● **What to do**:
Down to the final line, write out the material beneath exactly, without pictures.

● **Data for review**:
Content starts

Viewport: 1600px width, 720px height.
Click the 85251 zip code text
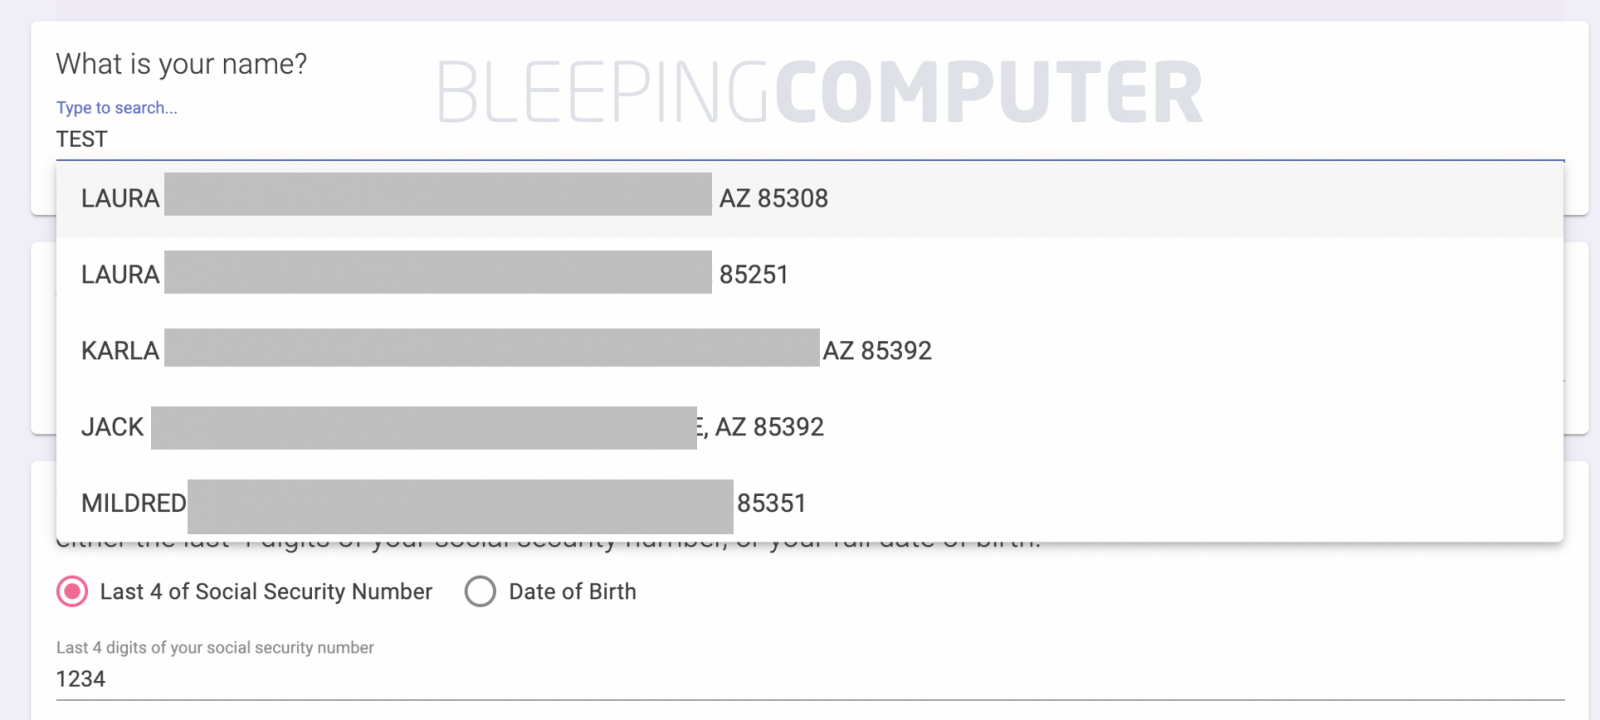pyautogui.click(x=753, y=275)
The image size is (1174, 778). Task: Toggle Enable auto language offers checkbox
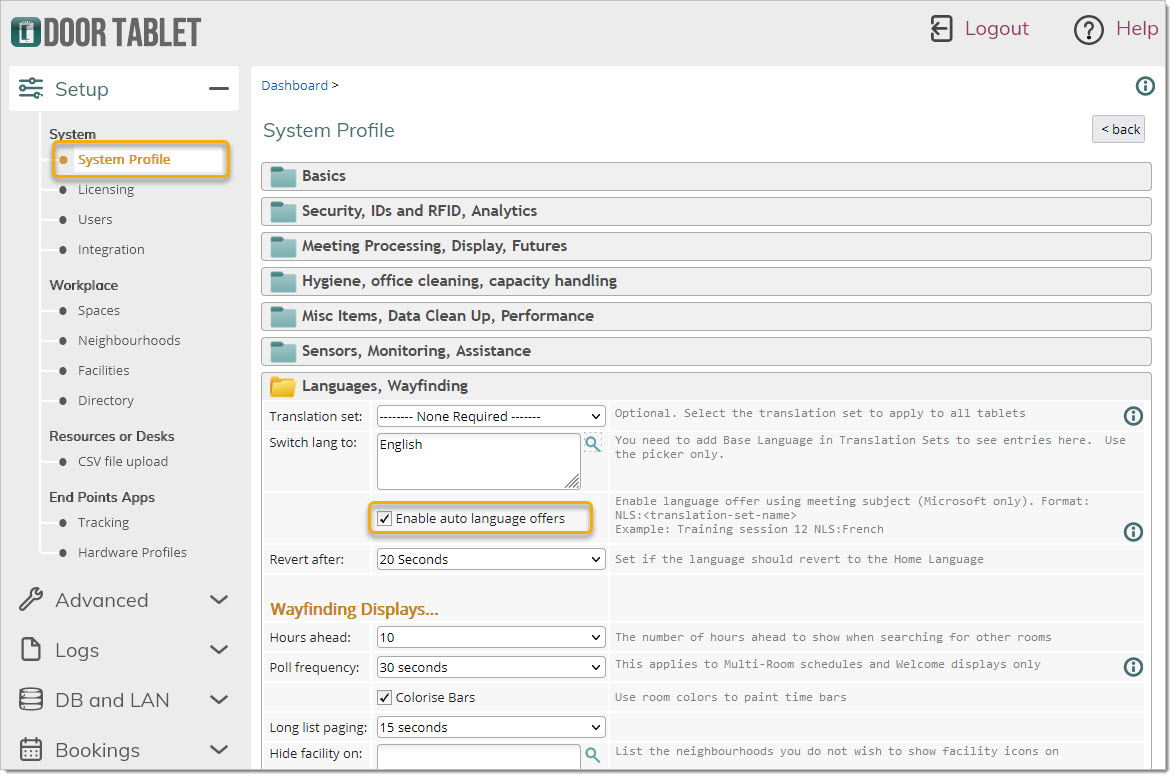tap(385, 519)
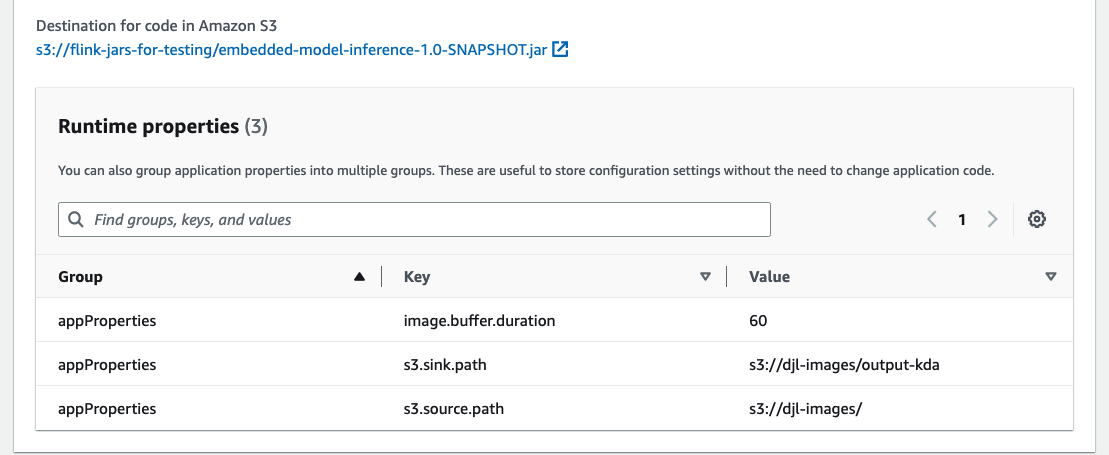This screenshot has height=455, width=1109.
Task: Go to previous page chevron
Action: 931,219
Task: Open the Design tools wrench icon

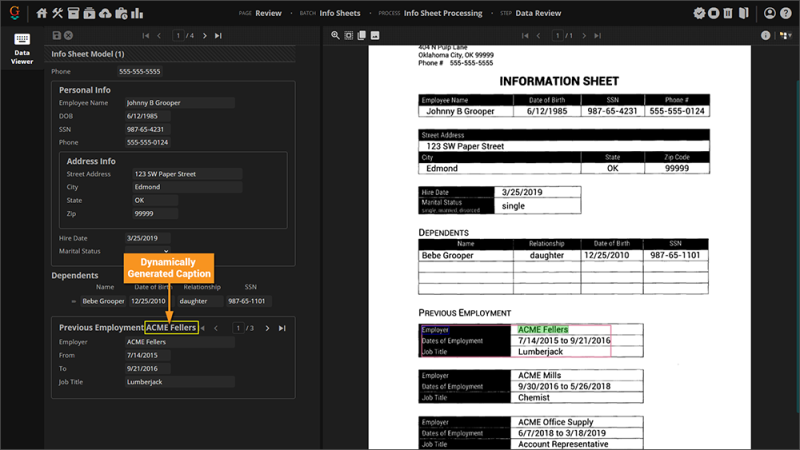Action: pyautogui.click(x=58, y=13)
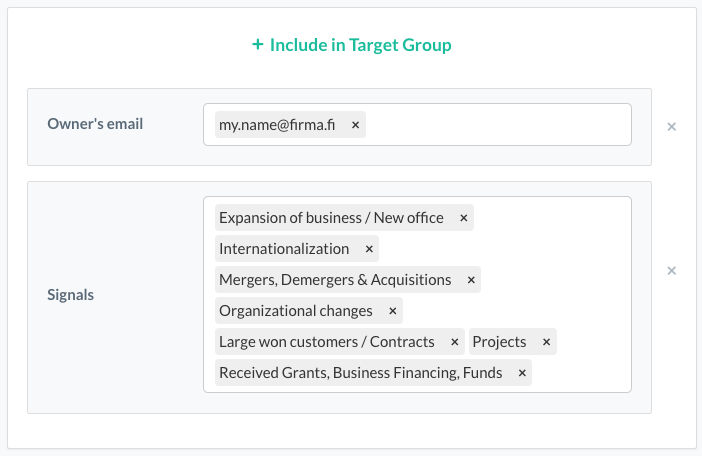The width and height of the screenshot is (702, 456).
Task: Remove Large won customers / Contracts tag
Action: (455, 342)
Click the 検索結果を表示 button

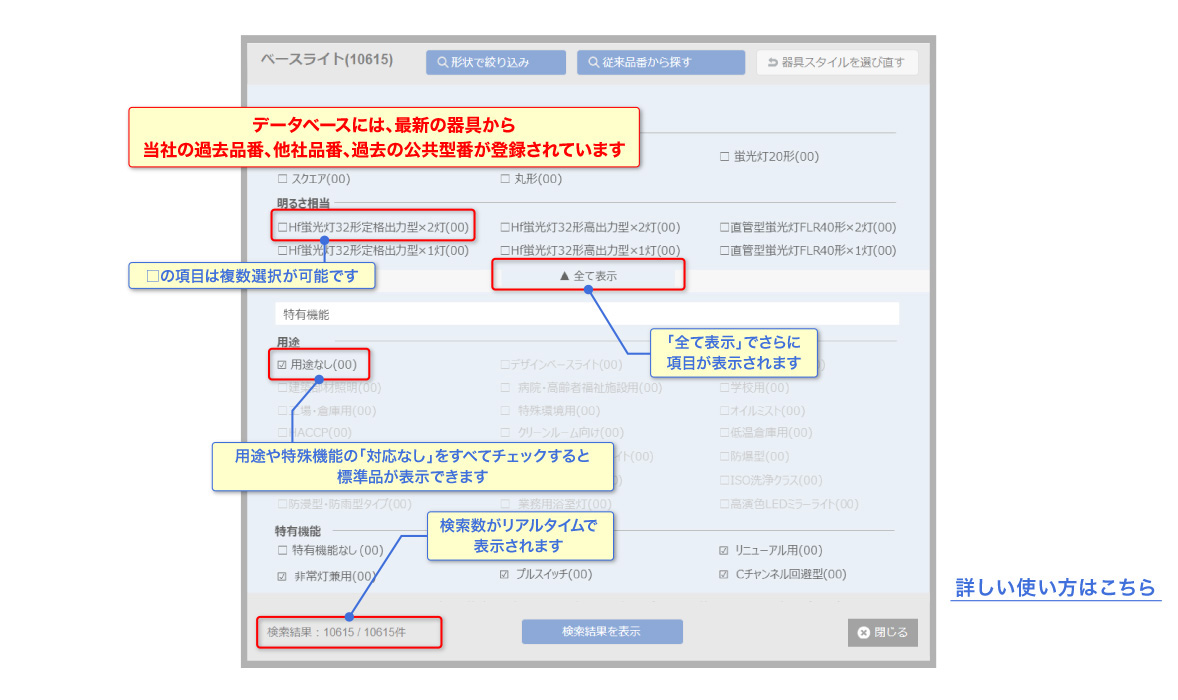(601, 631)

Content ends

● **Answer space**:
Viewport: 1600px width, 720px height.
Click the 85251 zip code text
pyautogui.click(x=753, y=275)
The image size is (1174, 778). Task: Toggle Enable auto language offers checkbox
tap(385, 519)
This screenshot has height=455, width=1109.
Task: Go to previous page chevron
Action: 931,219
Task: Open the Design tools wrench icon

Action: pyautogui.click(x=58, y=13)
The width and height of the screenshot is (702, 456).
Task: Remove Large won customers / Contracts tag
Action: (455, 342)
Click the 検索結果を表示 button

(601, 631)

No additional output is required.